Right there is your problem. You try to import a module that you've earlier used as the top-level script. The top-level script gets a module name of "__main__" and this import is defining a module of "a". So you have two distinct modules from the same source file, as you've discovered.
def p():
     a.p()

I don't understand why there're two different VARs, which is supposed to
the same.
Is it a bug?
If I move the 'main' block to another file, everything works well.

c.py:

# coding=UTF-8
import a
import b

if __name__ == '__main__':
     a.VAR = -1
     a.p()
     b.p()

More generally, you should avoid circular imports. Other problems can occur, this is just the most blatant. When you discover that two modules are using (importing) each other's resources. you should move as much code as necessary from one of them to a 3rd module, and both should import that one.

Similar problems appear in other languages, and the cure is generally the same. Avoid circular dependencies.

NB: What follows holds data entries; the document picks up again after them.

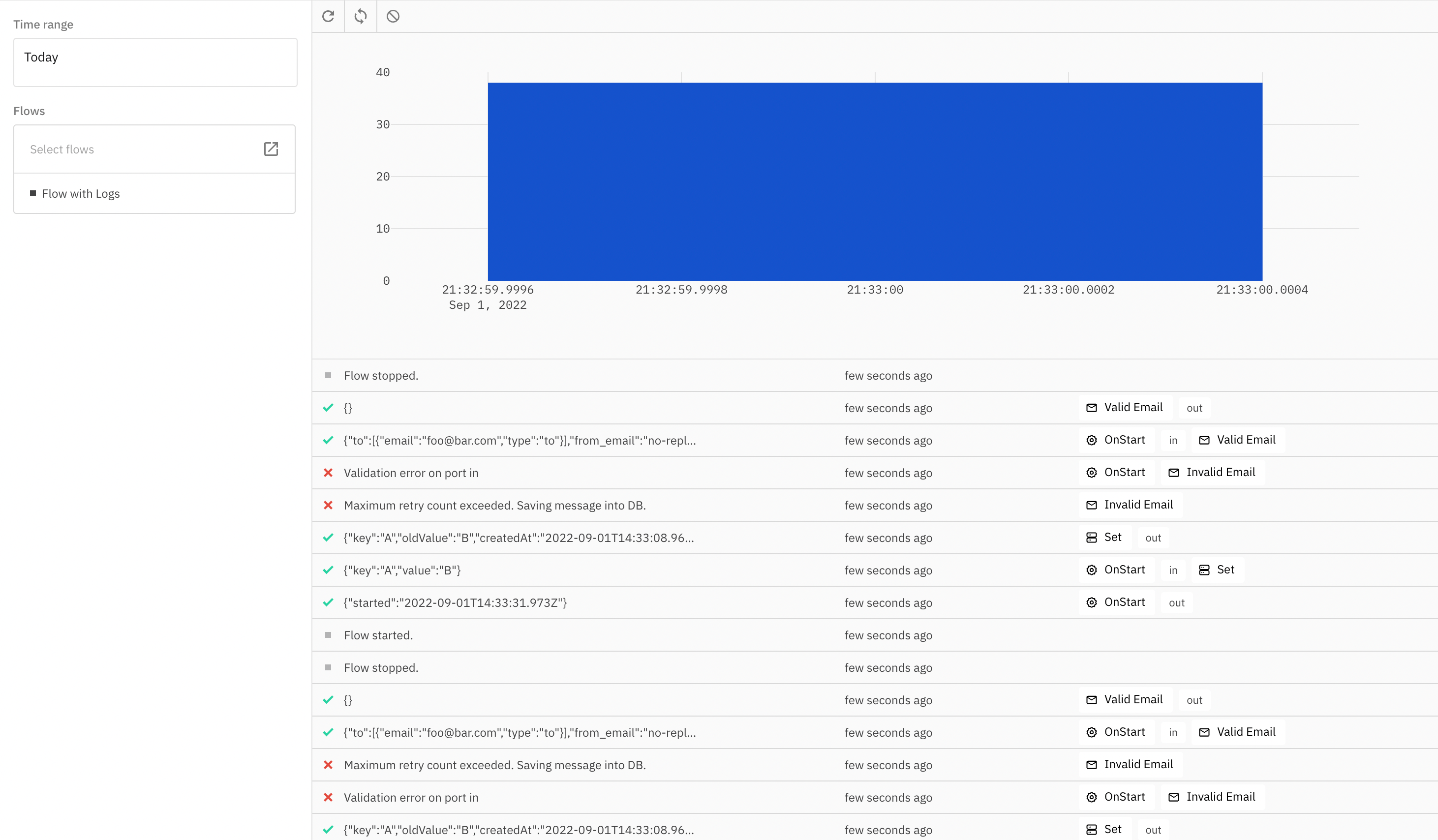Click the Set component tag with out port

click(1105, 537)
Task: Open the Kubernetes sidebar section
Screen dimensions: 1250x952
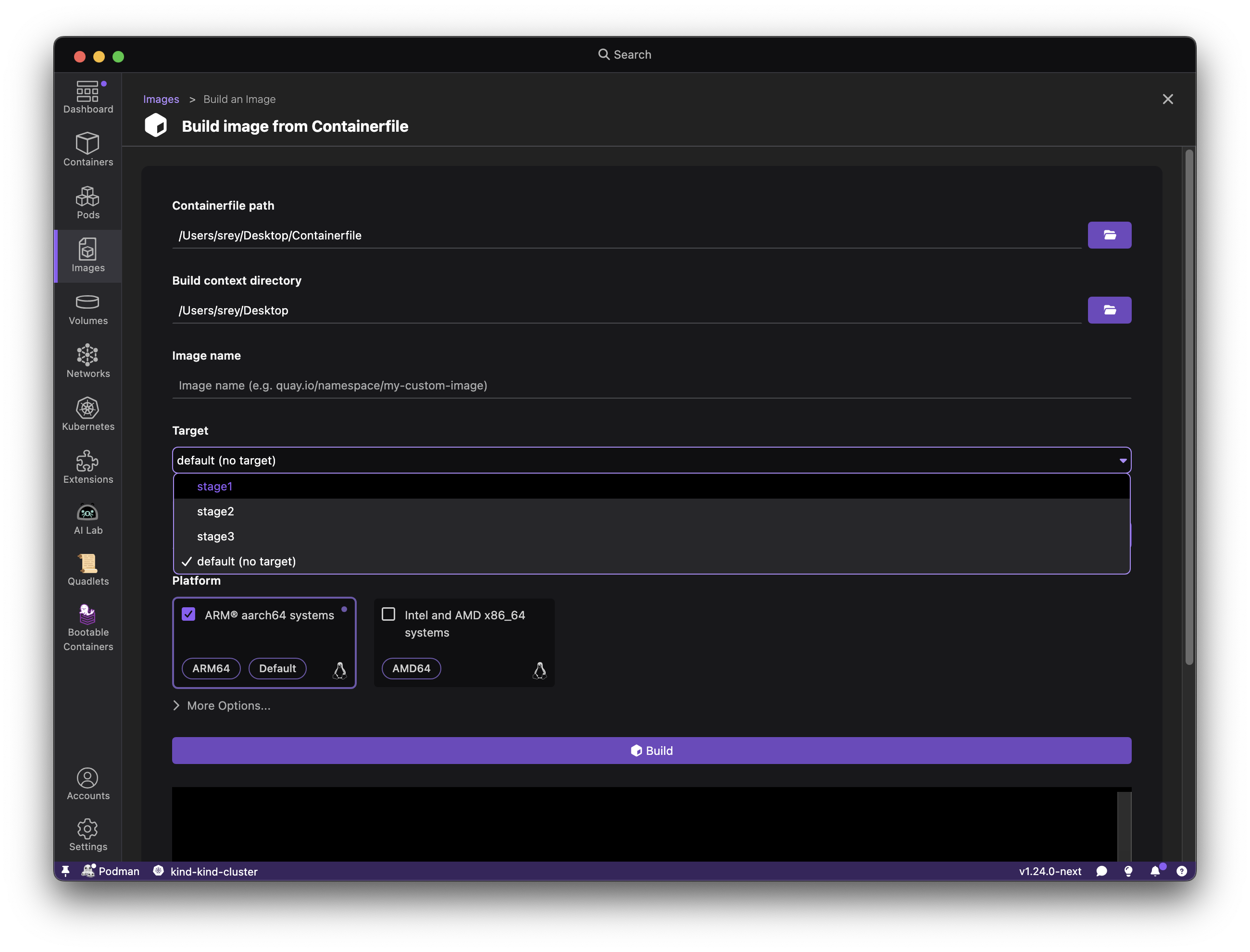Action: 88,413
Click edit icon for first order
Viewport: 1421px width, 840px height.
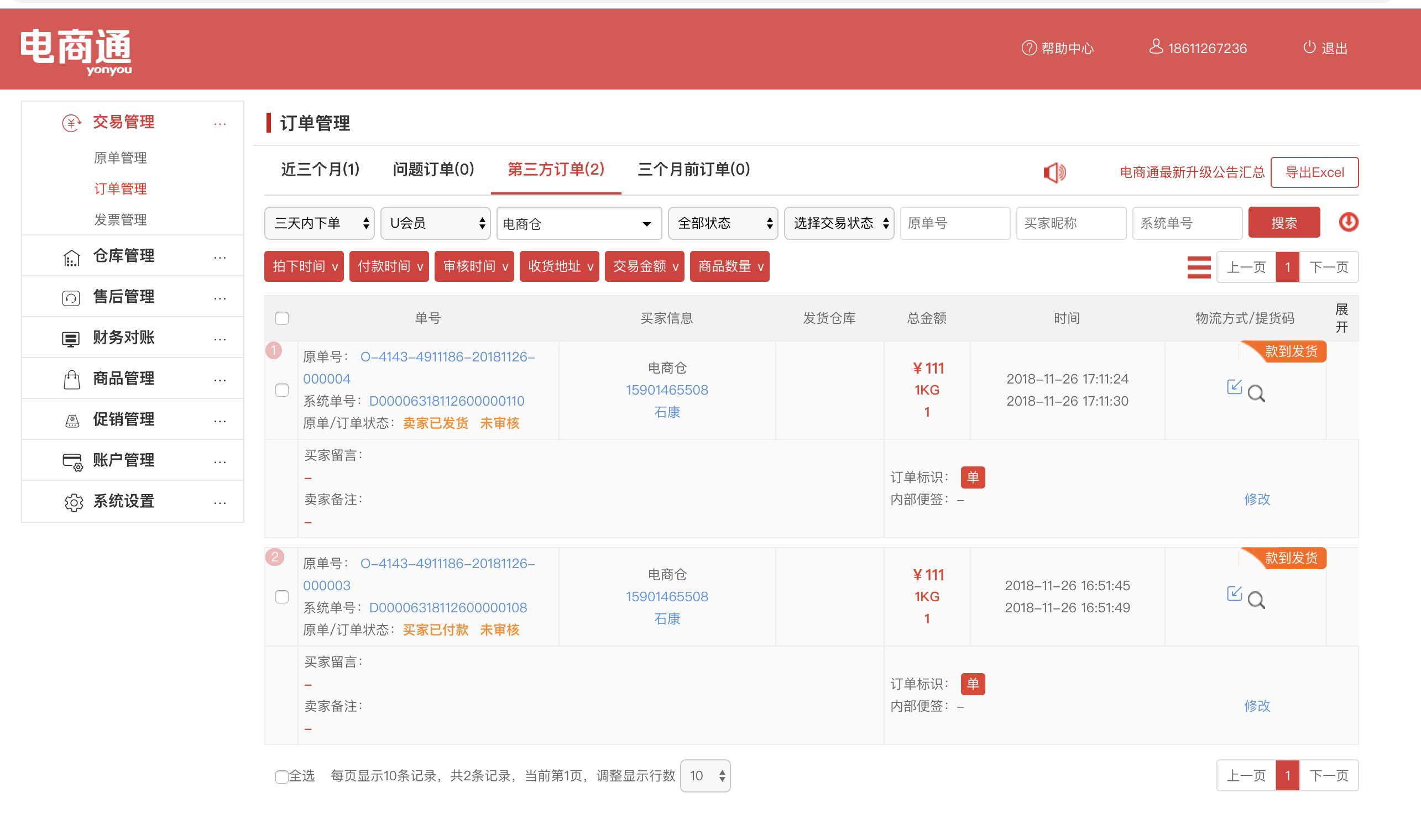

Incidentally, using all uppercase for a name is a convention for constants. Further, you explicitly request that VAR have different values when it's the top-level script than when it's an imported module, so the language is doing exactly what you request, even if not what you wanted. You're lucky that the problem was so obvious. Many mutual import problems are much more subtle.